__EXERCISE DETAILS__
Can you set out the lines of the listing as a numbered list, from the line containing "The width and height of the screenshot is (819, 1456). Find" through the end of the listing, both included, with blank lines and pictures left out?

__PROVIDED ENTRIES__

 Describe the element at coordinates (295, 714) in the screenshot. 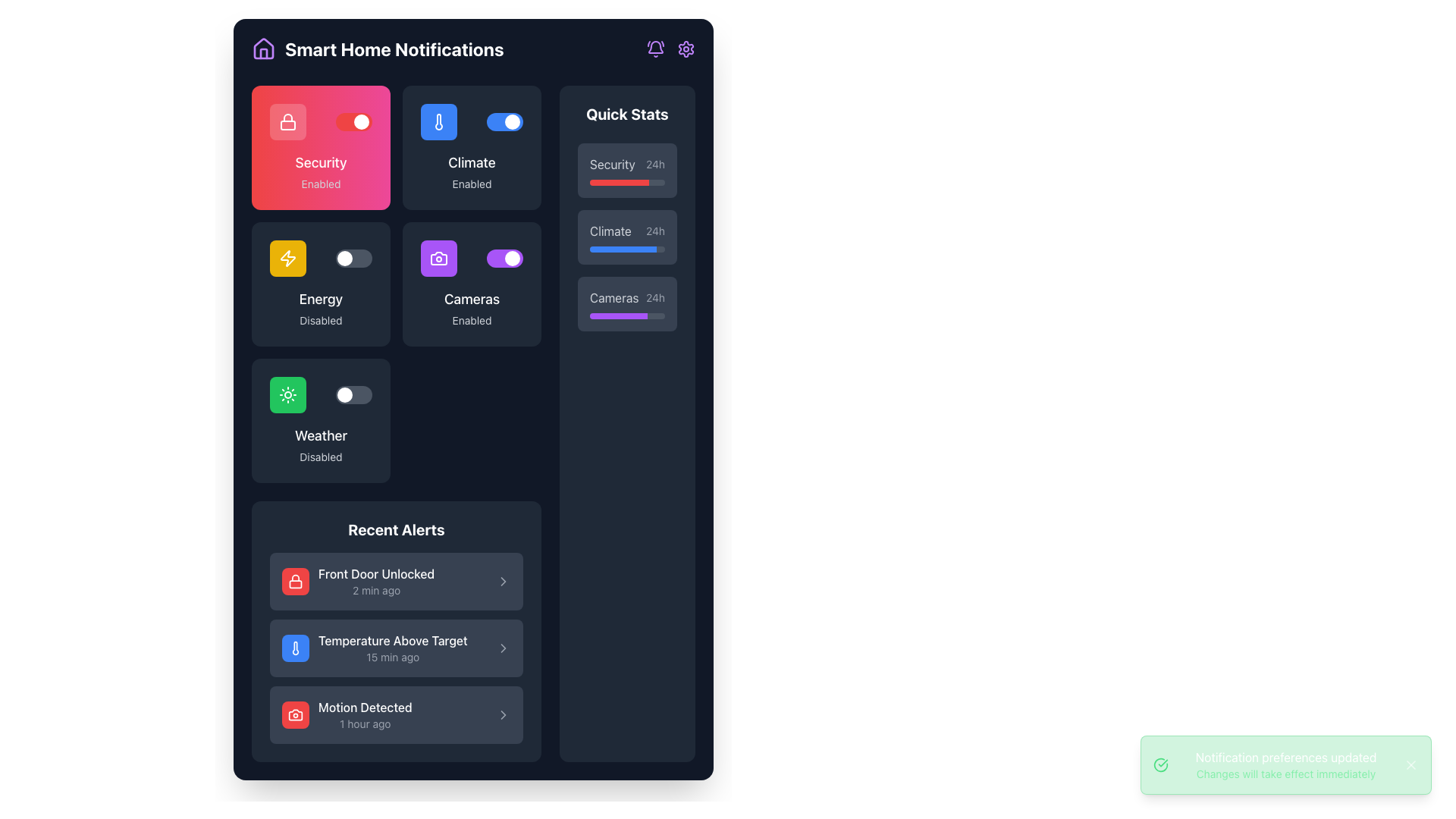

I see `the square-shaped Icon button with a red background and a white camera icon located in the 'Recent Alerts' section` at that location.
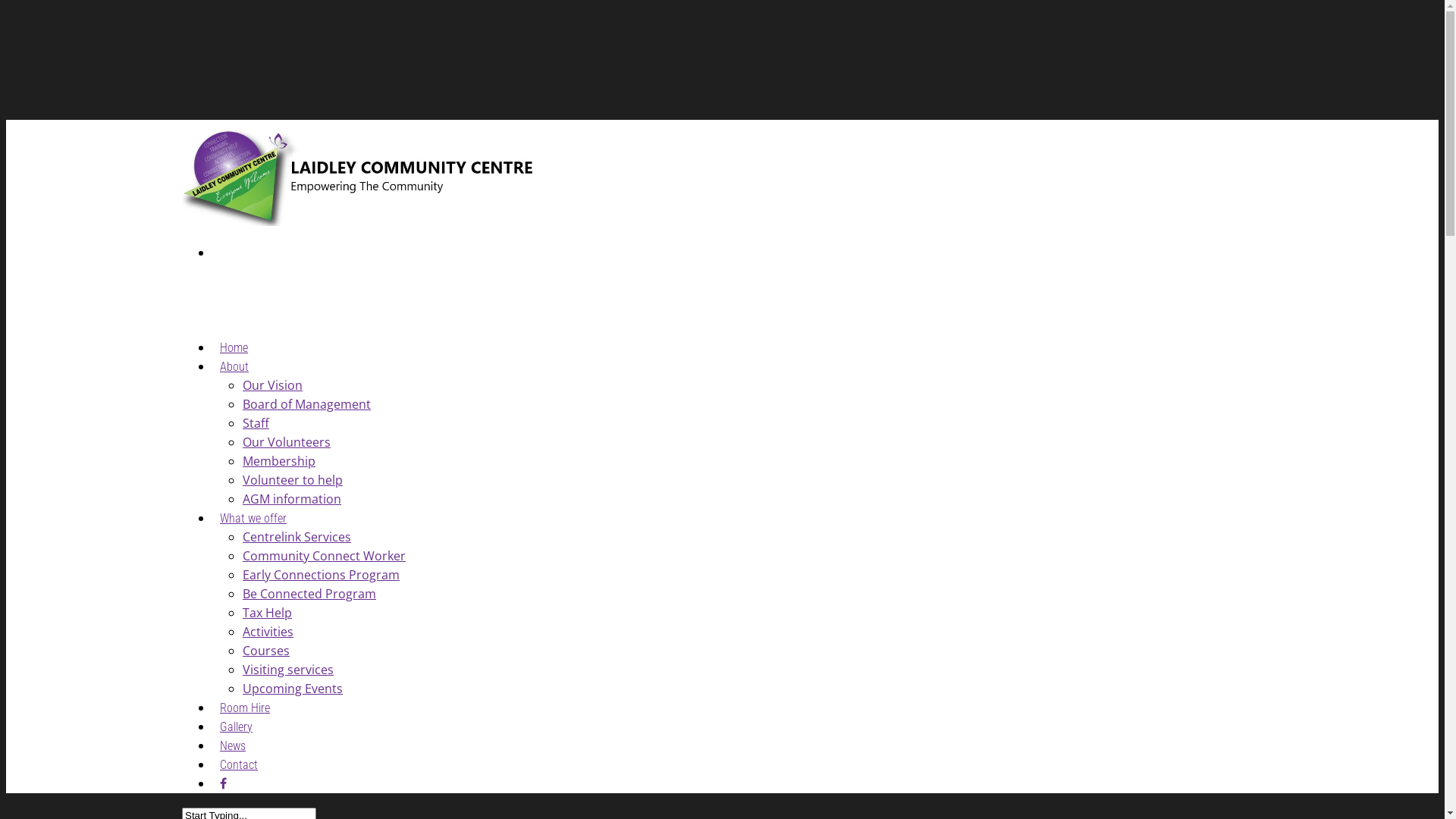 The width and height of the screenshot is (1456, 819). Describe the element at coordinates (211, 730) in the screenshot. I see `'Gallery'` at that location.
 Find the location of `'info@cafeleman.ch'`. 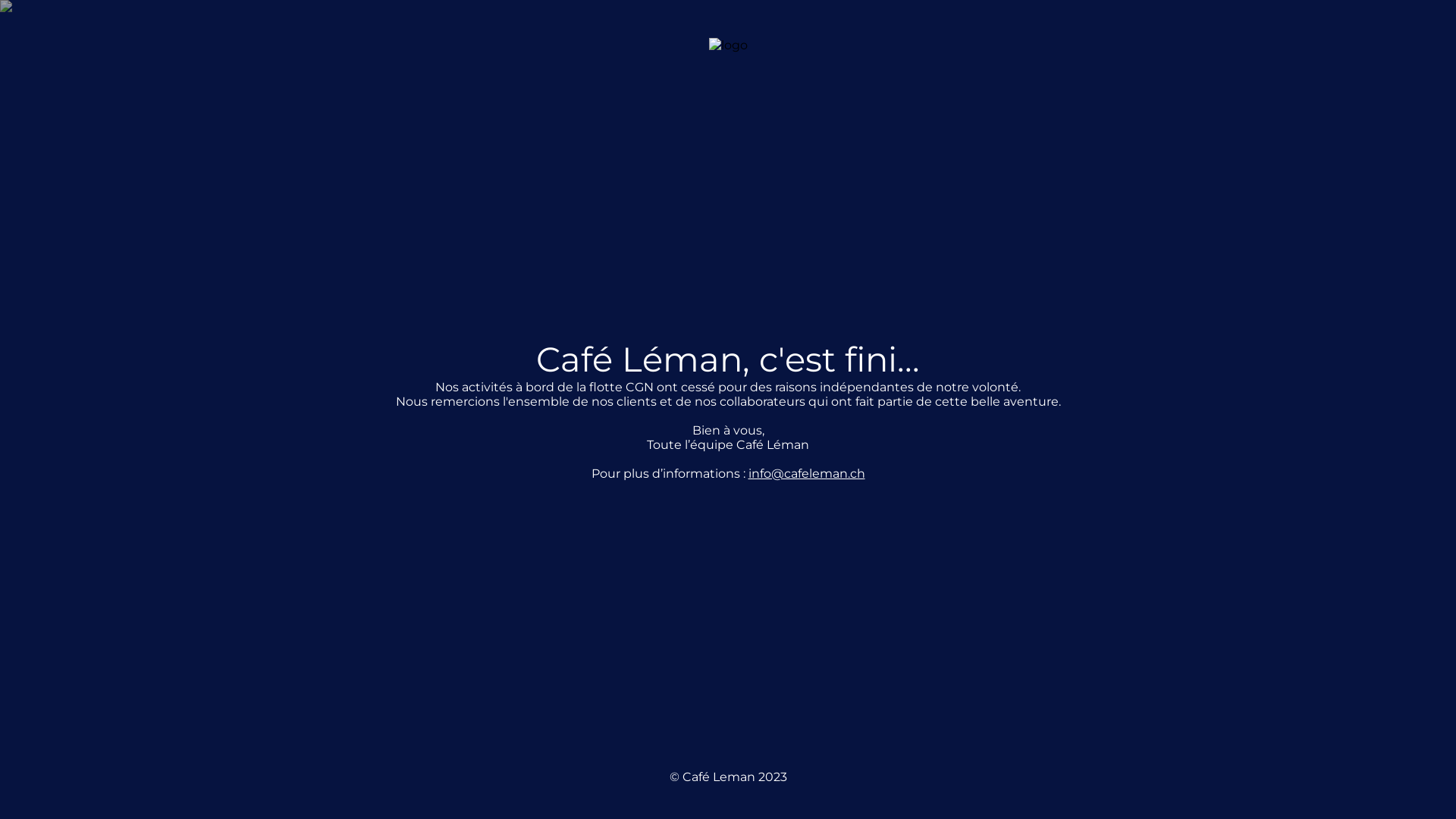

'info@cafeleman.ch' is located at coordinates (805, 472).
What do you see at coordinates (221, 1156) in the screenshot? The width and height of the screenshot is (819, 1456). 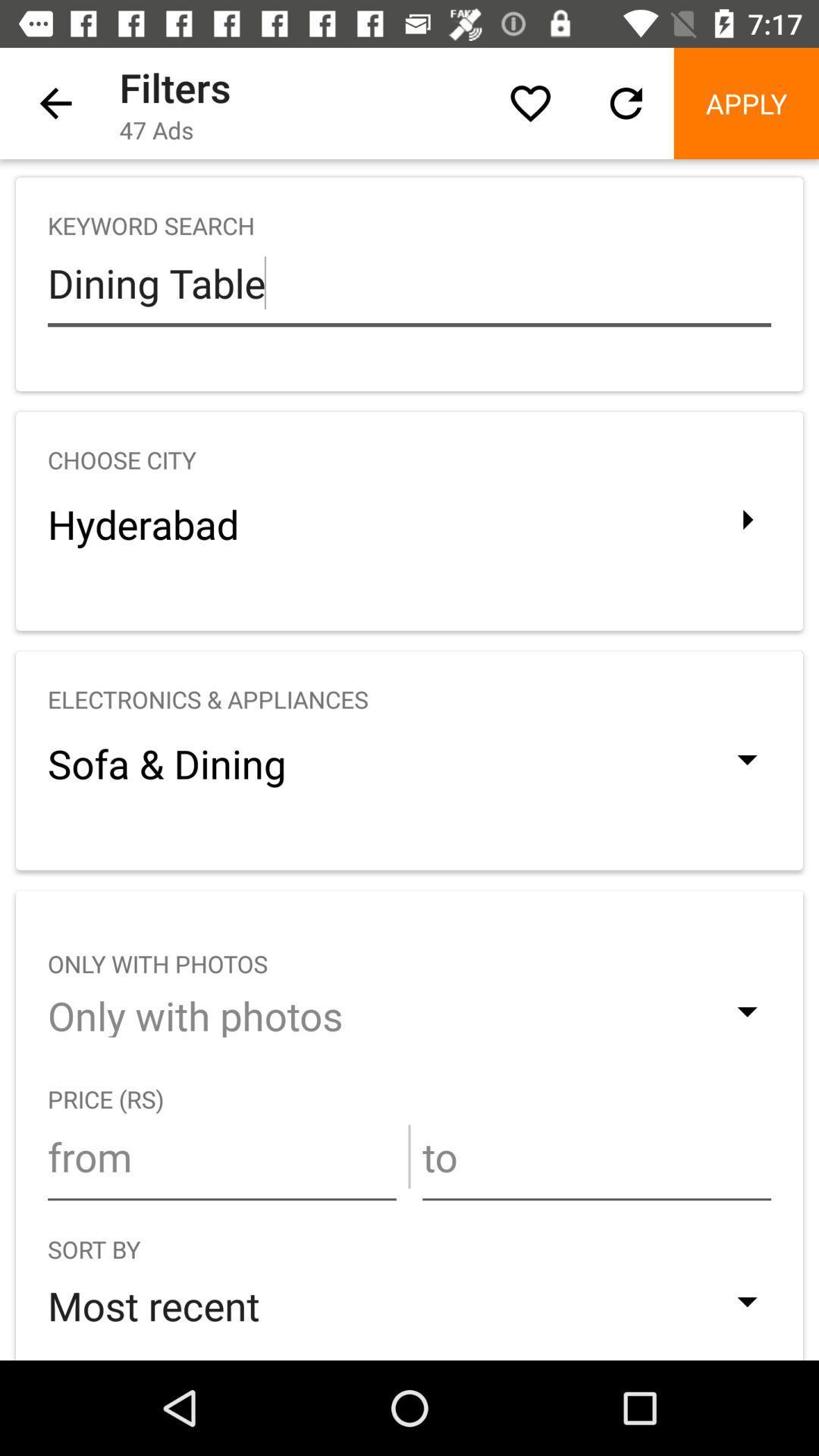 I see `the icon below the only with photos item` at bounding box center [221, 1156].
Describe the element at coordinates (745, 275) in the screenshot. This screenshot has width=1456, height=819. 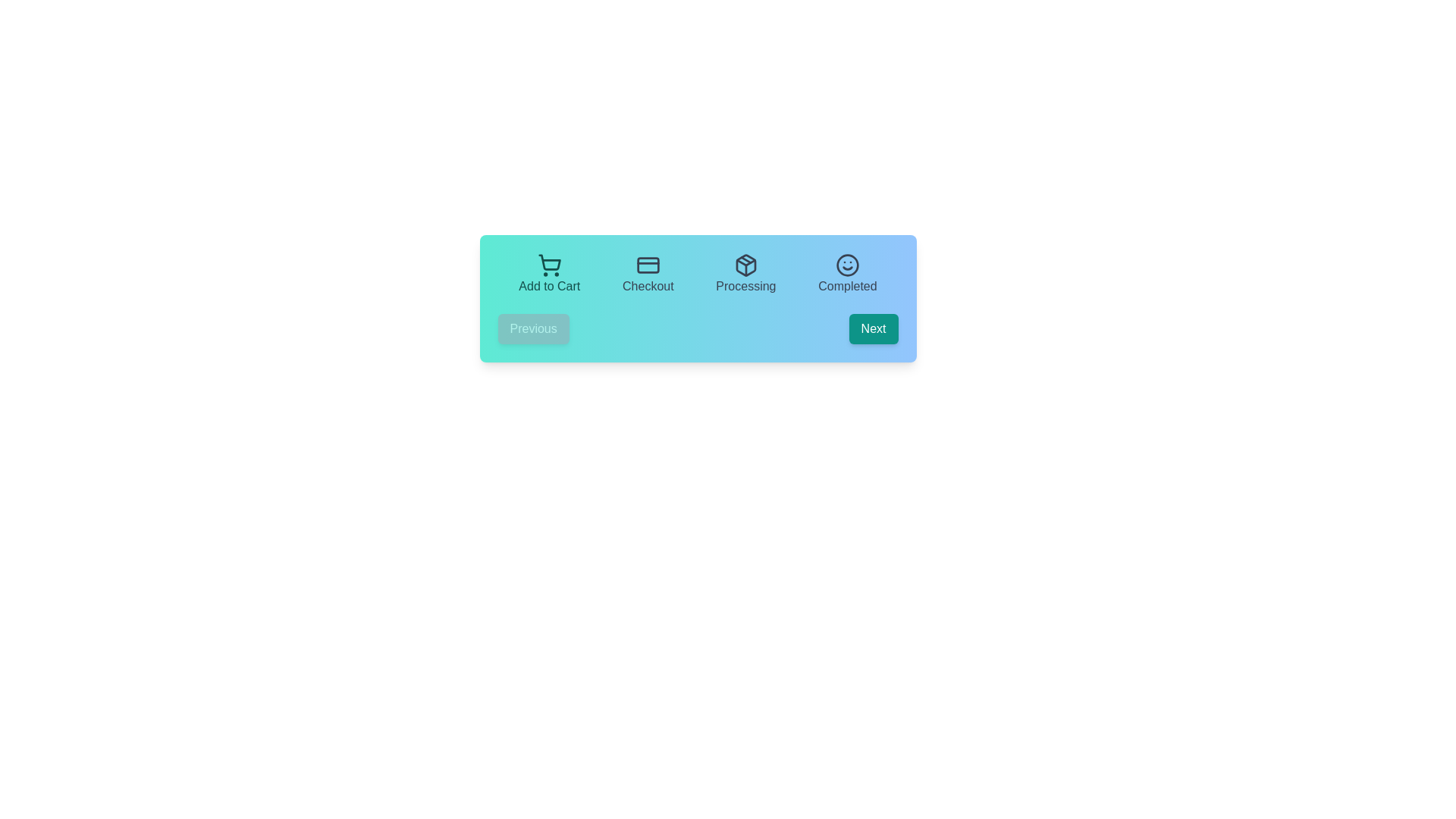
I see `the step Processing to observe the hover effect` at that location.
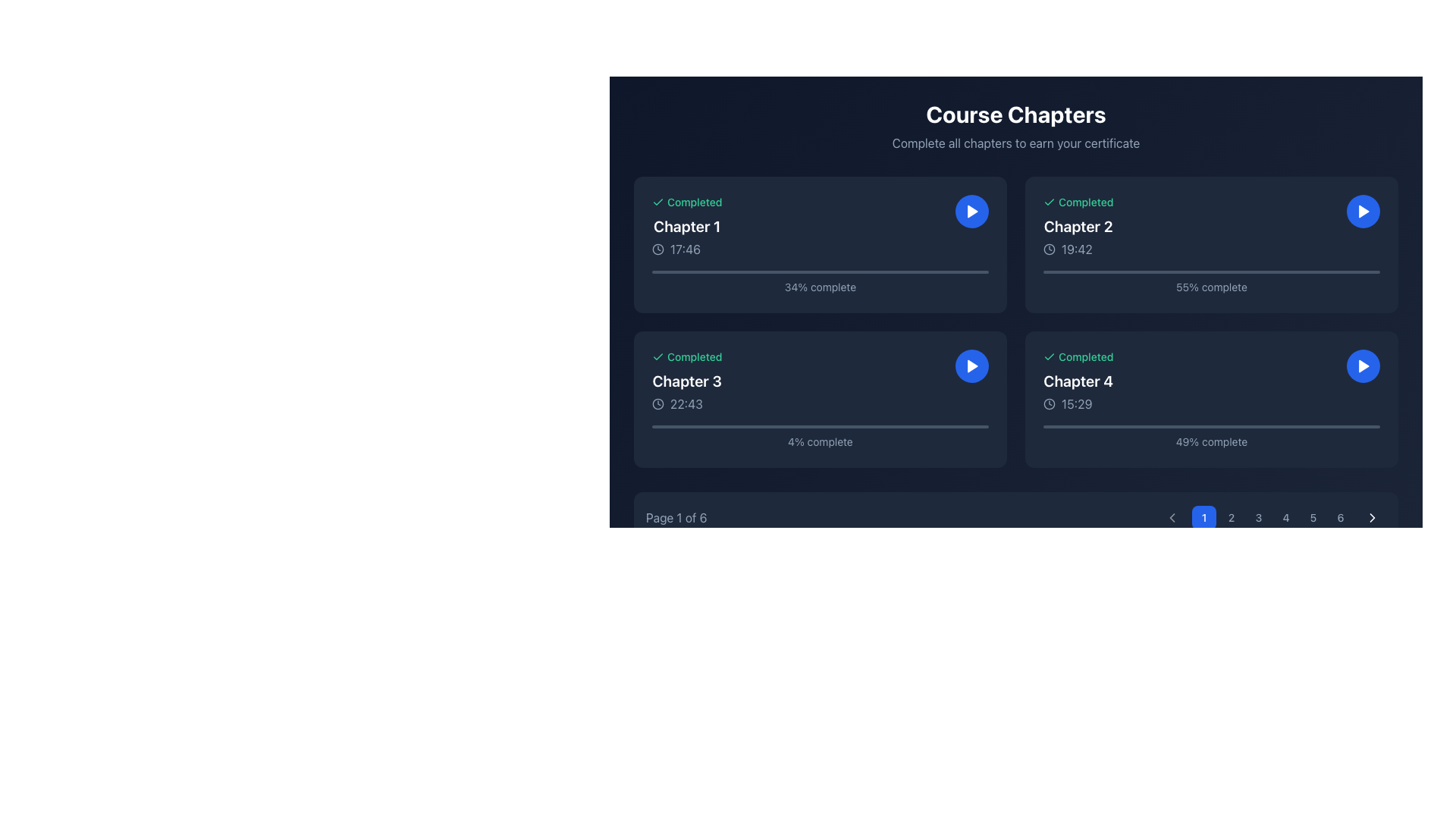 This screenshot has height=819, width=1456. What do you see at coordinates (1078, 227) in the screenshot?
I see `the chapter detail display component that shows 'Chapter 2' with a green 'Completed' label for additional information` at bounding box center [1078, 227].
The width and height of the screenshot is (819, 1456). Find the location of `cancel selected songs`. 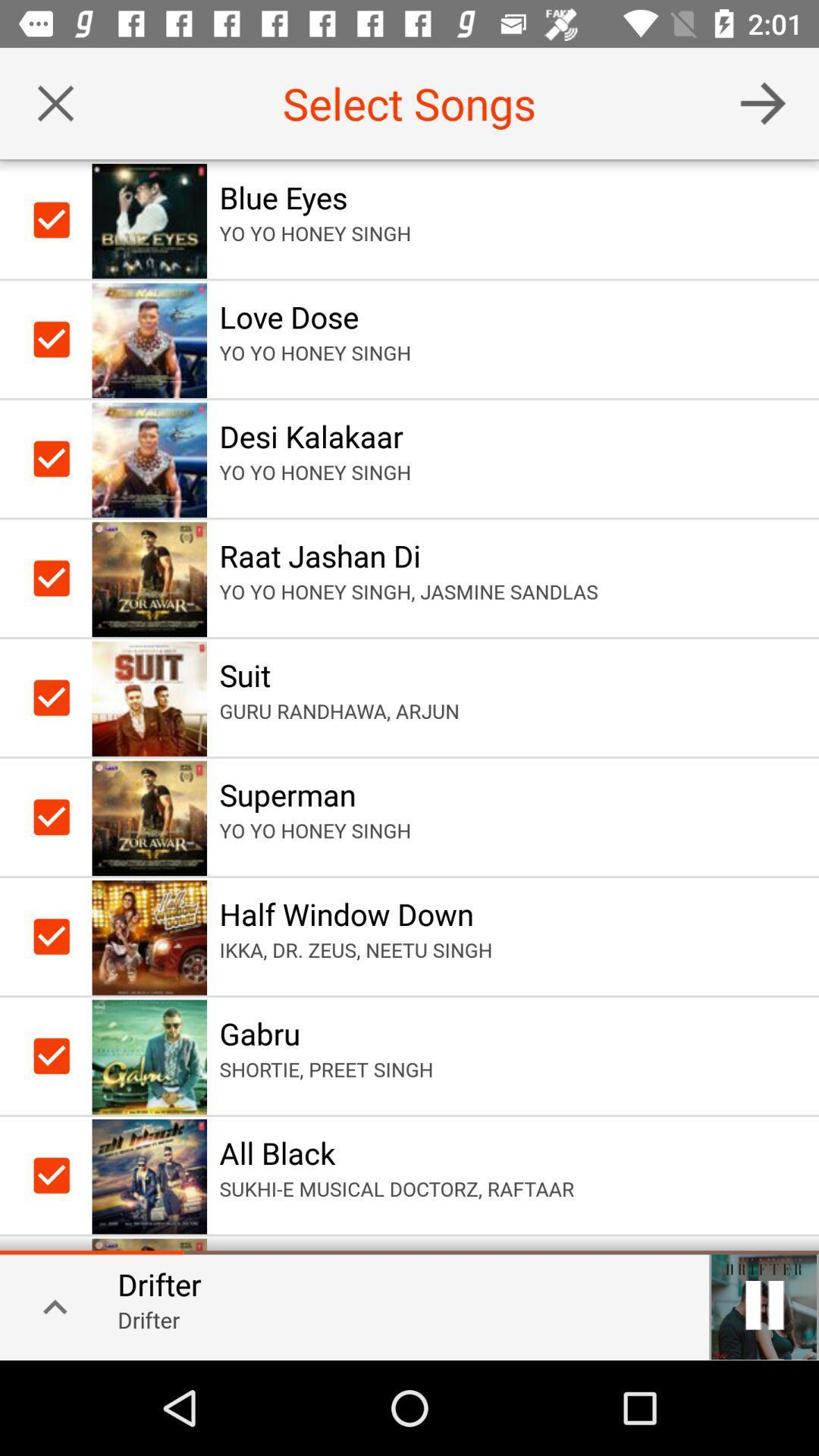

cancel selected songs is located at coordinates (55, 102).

__THE SOLUTION__
1. The width and height of the screenshot is (819, 1456). Find the location of `cancel selected songs`. 
2. cancel selected songs is located at coordinates (55, 102).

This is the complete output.